◆ **Text block**
------

DLTs are well-suited to protecting data because of their encrypted, immutable nature. A distributed ledger technology (DLT) solution involves a database that's shared and duplicated across a network of computers in different locations. This makes DLTs an outstanding tool for ensuring data integrity and strengthening security.
In this section, we'll explore how DLTs are being used for data security and integrity.
Theom provides individuals and businesses with a scalable, low-cost way to verify data integrity. The Theom platform protects enterprise data, even if stored across different cloud providers and SaaS applications.
Theom uses the Hedera Consensus Service (HCS) to ensure that any action taken on a business's data is legitimate.
SAFE uses the Hedera network to log immutable healthcare customer data. It uses a data-stamping "Hashlog," developed by Acoer, to log an individual's health status in real time.
During the COVID pandemic, this technology was used for logging contact tracing, exposure notifications, vaccination status, and other essential, sensitive data.

------

◆ **Information given**
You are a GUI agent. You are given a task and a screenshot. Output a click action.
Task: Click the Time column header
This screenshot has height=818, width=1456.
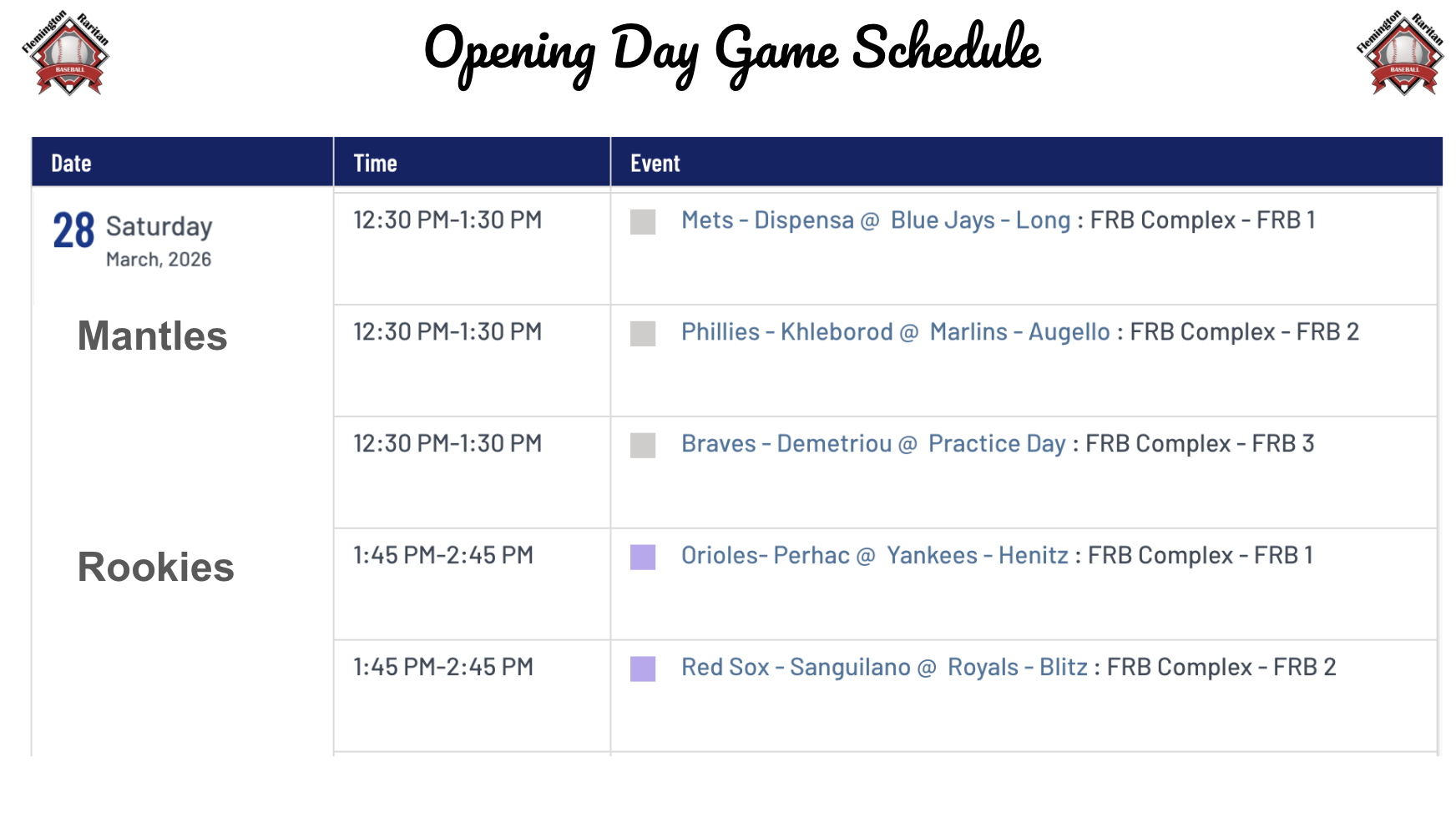[375, 164]
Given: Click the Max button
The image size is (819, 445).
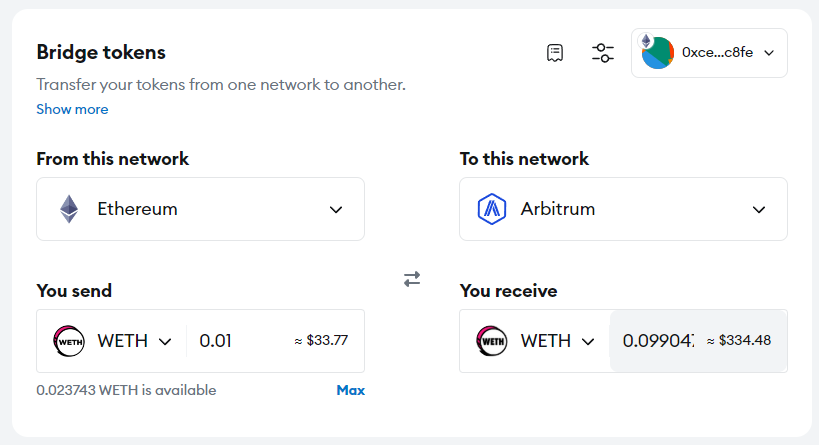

------

◆ **Prompt 1**
Using the passage on distributed ledgers and data security, say whether each statement agrees with it, answering yes or no and quoting the deciding words. (a) Theom relies on the Hedera Consensus Service to make sure actions on a business's data are legitimate. (b) The Hashlog used by SAFE was developed by Theom. (c) A DLT database is kept on one central computer.
◆ **Prompt 2**
Please pick up the passage on distributed ledgers and data security after its final sentence and keep writing it.

◆ **Task output 1**
(a) Yes: "Theom uses the Hedera Consensus Service (HCS) to ensure that any action taken on a business's data is legitimate."
(b) No: "a data-stamping "Hashlog," developed by Acoer"
(c) No: "a database that's shared and duplicated across a network of computers in different locations"

◆ **Task output 2**
Hala lets civilians share and store video and photo evidence of potential emerging conflicts. When an image is captured in the field using the Hala Systems App, it's added to centralized file storage in Amazon Web Services. At the same time, it's written to a private blockchain using the IBM Blockchain Platform and Hedera Consensus Service.
Hala's security platform illustrates the importance of data integrity. If this information is mishandled, misrepresented, or hacked, it could cost people their lives and allow possible humanitarian crises to go unexposed.
AVC Global created a blockchain-based platform called the Track and Trace Program to address threats to the pharmaceutical supply chain. Complex supply chain systems can help lead to substandard drug quality and drug counterfeiting. AVC Global uses DLT to validate and record transactions across pharmaceutical supply chains.
Each drug is given a GS1-compliant serial number, which is recorded and verified by Hyperledger and HCS. The serial number is then scanned at each stage of the journey, with each transaction being verified through a non-corruptible, dual notary system.
Acoer addresses drug overproduction and underproduction by tracking and logging pharmaceutical supply chain events from end to end. Acoer provides public data visualization tools, letting drug companies make informed production decisions.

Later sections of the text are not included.